Code reviews suffer from the same gap. A reviewer can check whether the code is clean, whether it follows conventions, whether there are obvious bugs. But without knowing the intent, the reviewer cannot assess whether the code solves the right problem. The review becomes a style check.
6. Specifications are not immune
You might think that specifications capture intent. Sometimes they do. But in practice, specifications often describe solutions rather than problems.
"Implement a car model with the following attributes: engine, wheels, chassis, doors." That is not intent. That is a design decision already made. The specification has absorbed the interpretation and presents it as if it were the requirement.
The same fallacy applies: the artifact is mistaken for the reasoning. A specification that describes a solution without explaining the problem it solves is just code written in prose.
7. Requirements without intent
In larger organizations, there are often several layers between the people who have the problem and the people who write the code. Product managers talk to stakeholders, write requirements, hand them to architects, who produce designs, which are passed to development teams.
At each step, the original problem gets translated. And at each translation, some intent is lost and some interpretation is added. By the time the requirements reach the engineers, they often look like solutions. The engineers implement them faithfully. The code is clean. The tests pass. The system ships.
And sometimes nobody uses it. Or it solves a problem that nobody actually had. Not because the engineers were incompetent, but because the intent was lost somewhere in the chain.
8. Why this persists
Software practices vary widely. Not every team has the luxury of direct access to users. Not every organization enforces clear documentation of intent. Under time pressure, the artifact becomes the deliverable and the reasoning behind it is treated as overhead.

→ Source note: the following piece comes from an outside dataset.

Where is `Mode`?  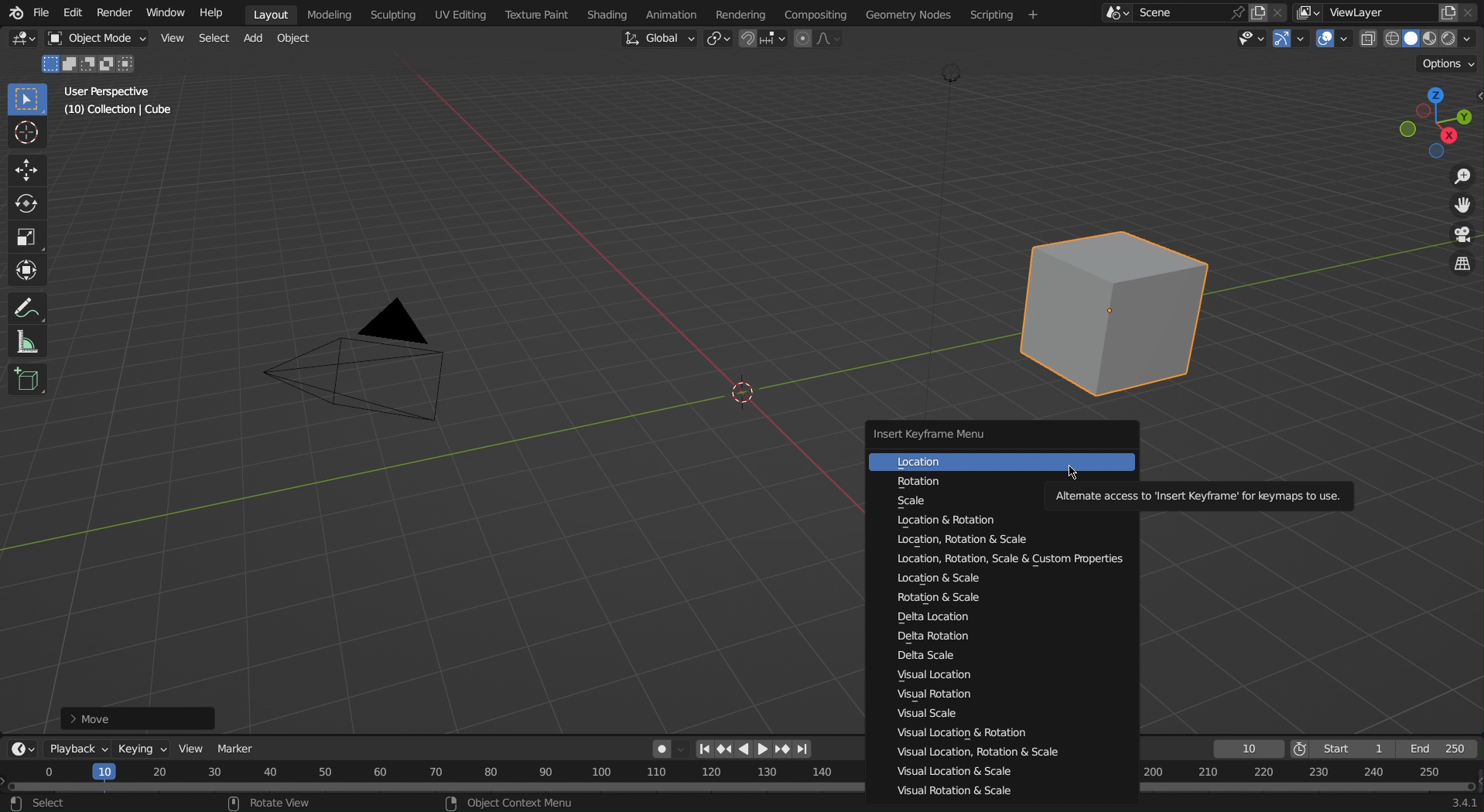 Mode is located at coordinates (90, 65). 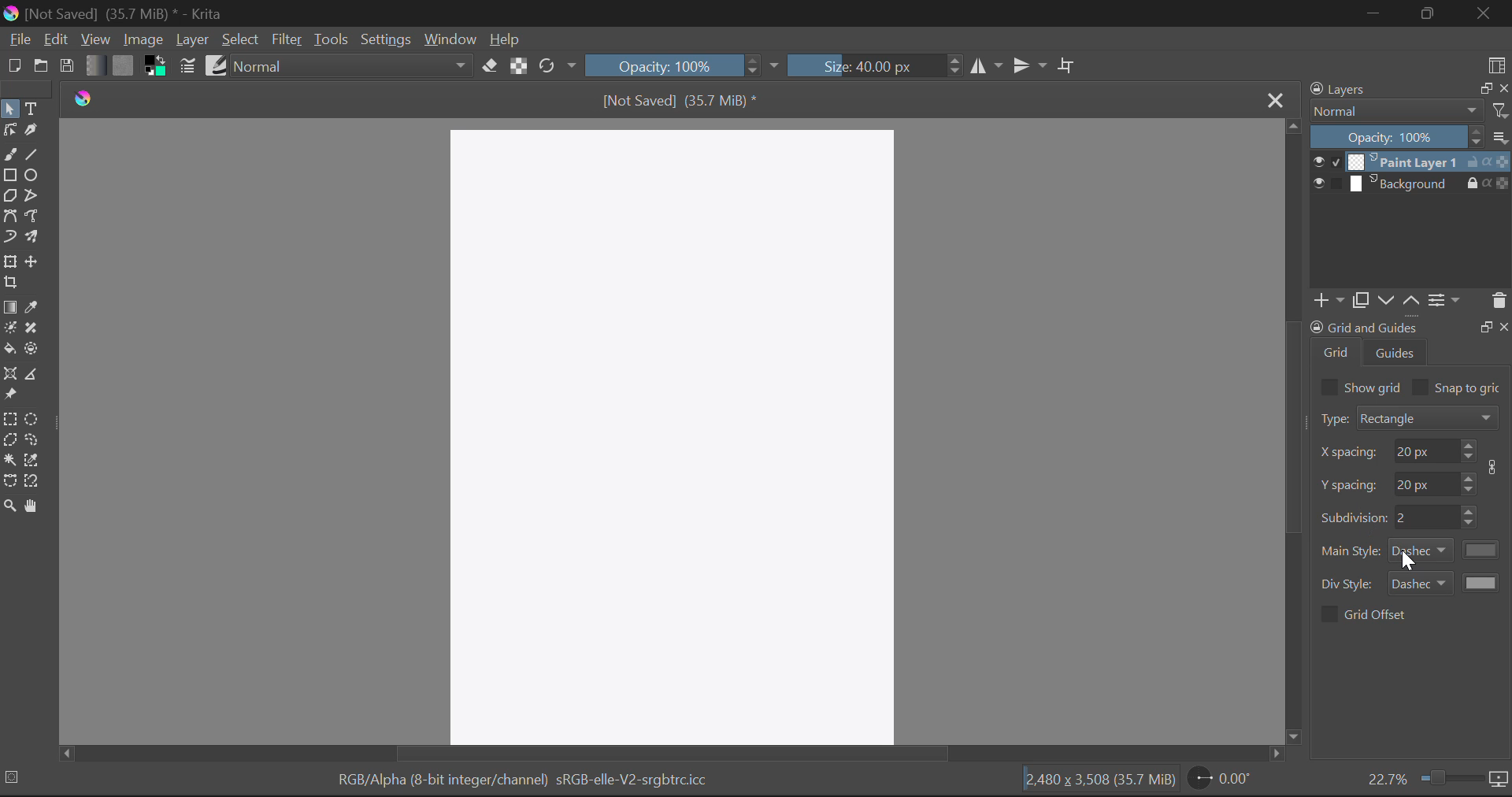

Writing down intent takes effort. It requires understanding the problem well enough to articulate it, which is harder than it sounds. It is easier to write code that works than to explain why it should work that way.
So the fallacy persists not because people are careless, but because the conditions make it easy to skip the hard part.
9. What to do about it
Code is not the source of truth for intent. It never was. Readable code is valuable, but it is not sufficient. The artifacts we produce — code, tests, commits, specs — need to be complemented by explicit explanations of why they exist.
This does not mean writing novels in comments. It means answering a few questions and making the answers visible: what problem are we solving, for whom, and how will we know it worked?
The format matters less than the habit. A sentence in a commit message. A paragraph at the top of a specification. A comment that explains a non-obvious decision. These small acts of documentation are what connect the artifact to its purpose.
10. Closing thought
Code can explain itself. It cannot justify itself.
Without intent, correctness is undefined. And if correctness is undefined, it does not matter how clean the code is.
This is the first entry in what I am calling Software Malpractice. Not because I think engineers are negligent, but because some of our most cherished practices deserve a closer look.